Moi, ce que j’aimerais c’est que l’argent, si demain vous dites qu’il y a des droits télé, il y a x millions d’euros qui sont reversés à UAE, ça ne changera pas leur projet. Donc en fait, il faut trouver aussi comment cet argent-là, certes, il arrive peut-être dans les équipes, mais surtout comment il arrive à redescendre dans les échelons inférieurs qui ont des besoins réels. Mais je me dis, est-ce que si ils doivent être reversés, c’est bien de le reverser aux équipes ? Ou est-ce que c’est bien de le reverser aux équipes pour que les équipes les reversent dans ce qui va permettre de faire vivre le cyclisme, le cyclisme amateur et ainsi de suite ? C’est une réflexion.

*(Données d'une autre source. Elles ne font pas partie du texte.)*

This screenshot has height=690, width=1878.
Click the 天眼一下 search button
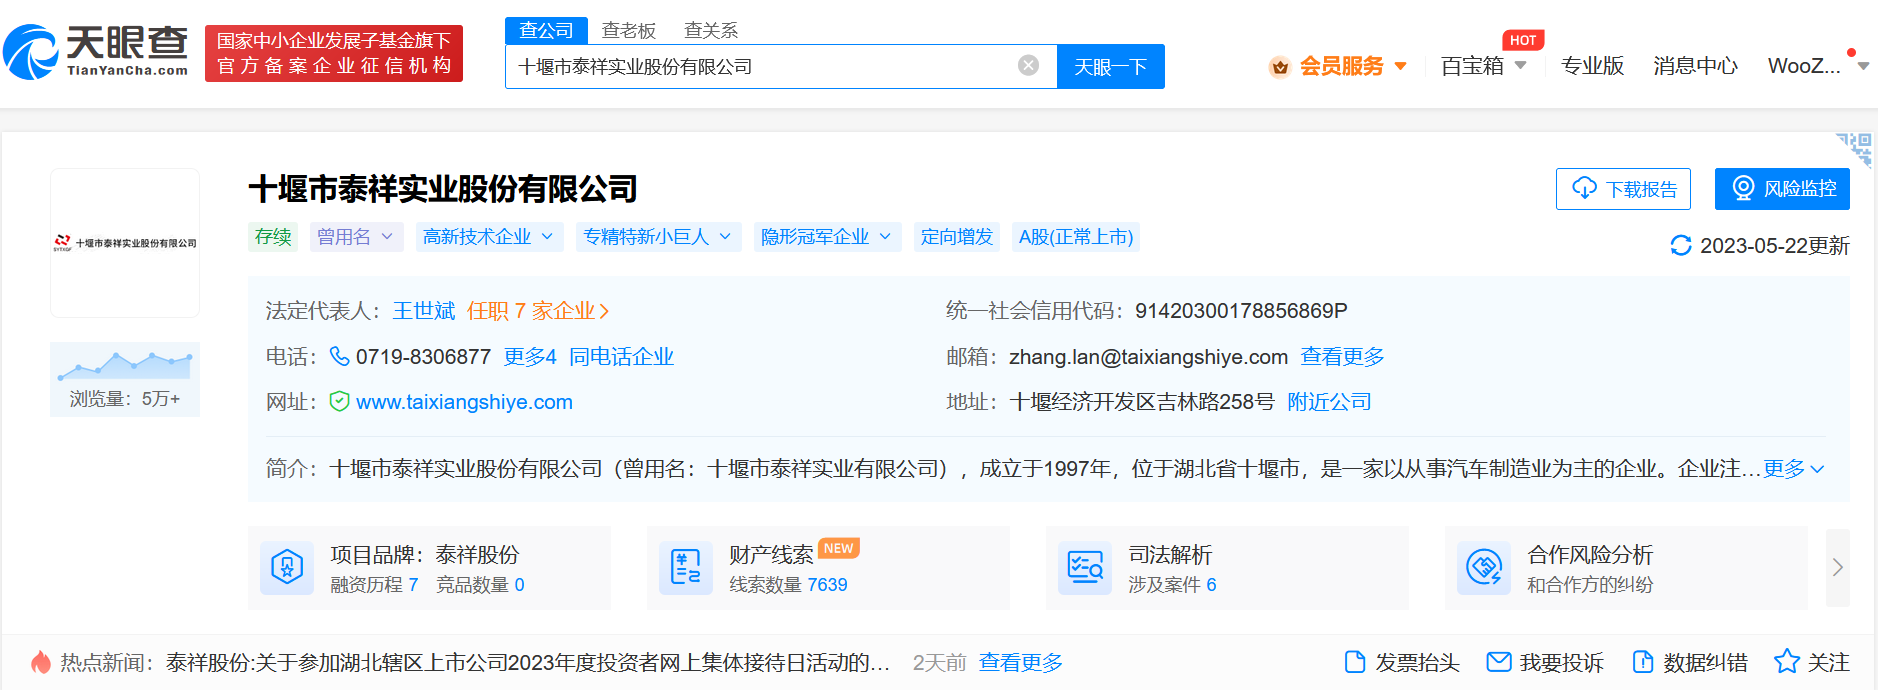(1110, 67)
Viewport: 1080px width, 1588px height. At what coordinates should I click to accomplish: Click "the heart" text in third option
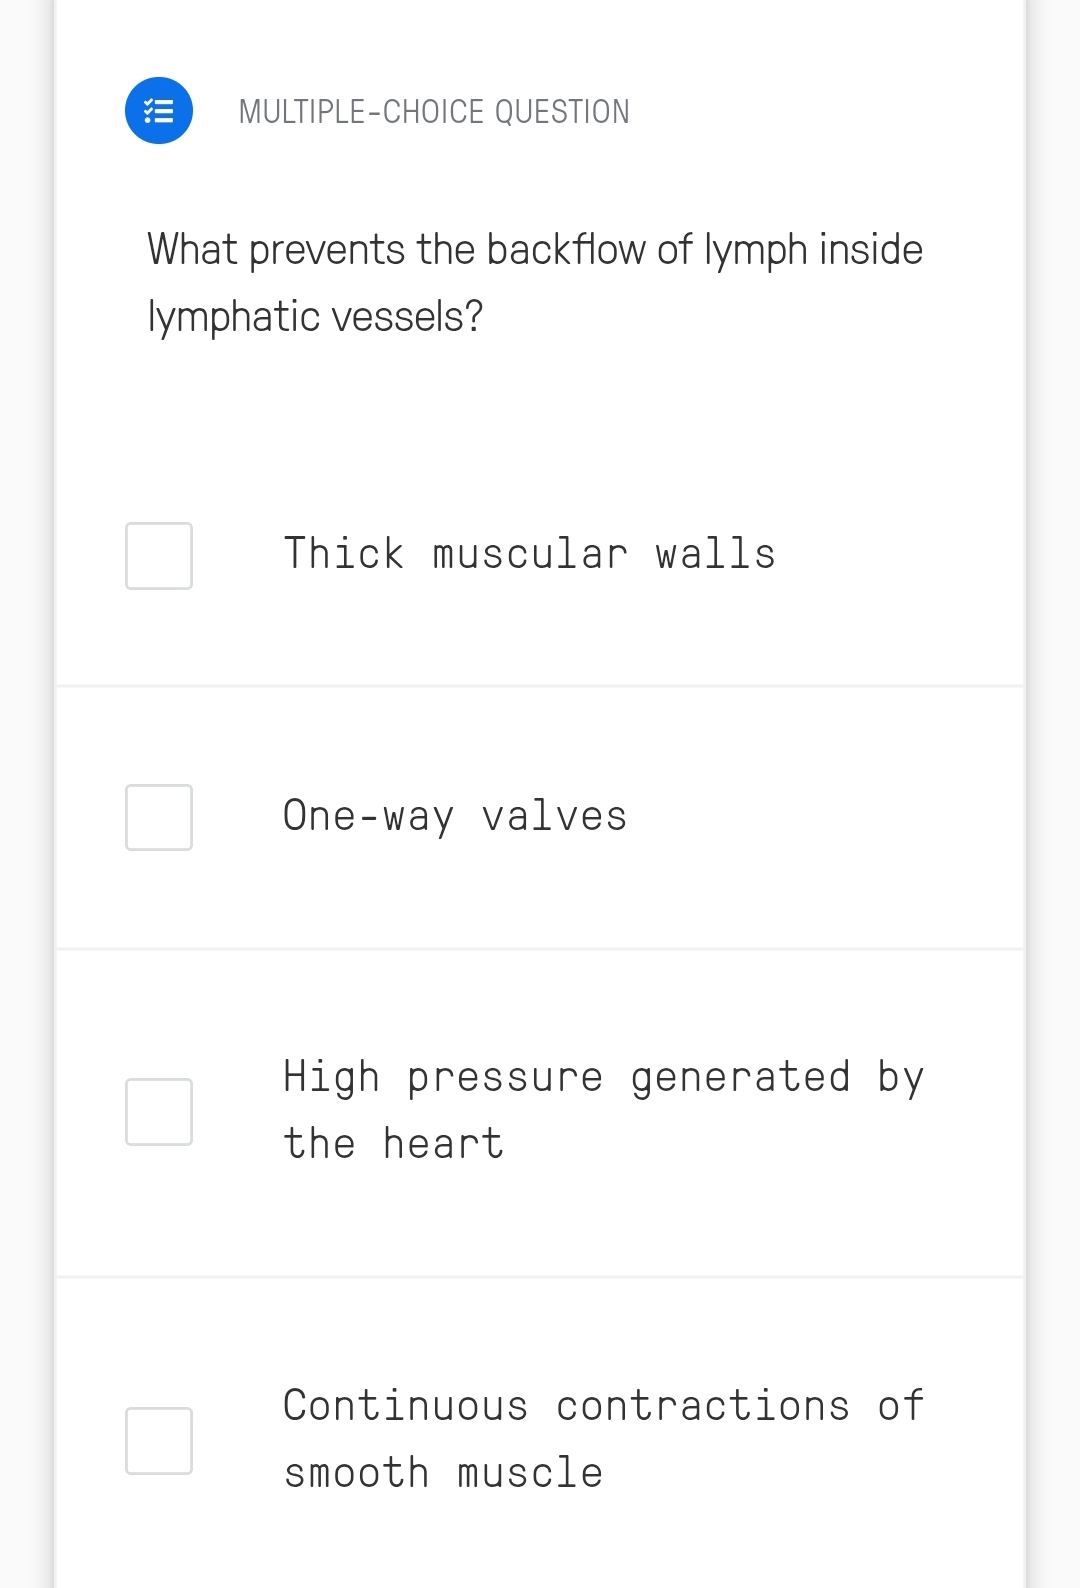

Donc, en fait, nous, on doit être aux côtés des organisateurs, on ne doit pas les mettre sous pression, on doit se dire que c’est grâce aussi aux organisateurs qu’on vit. Mais je pense que c’est un sujet qui est très très complexe. Mais si cet argent-là pouvait revenir vers les plus petites structures et vers le cyclisme amateur, ça pourrait être forcément une bonne chose.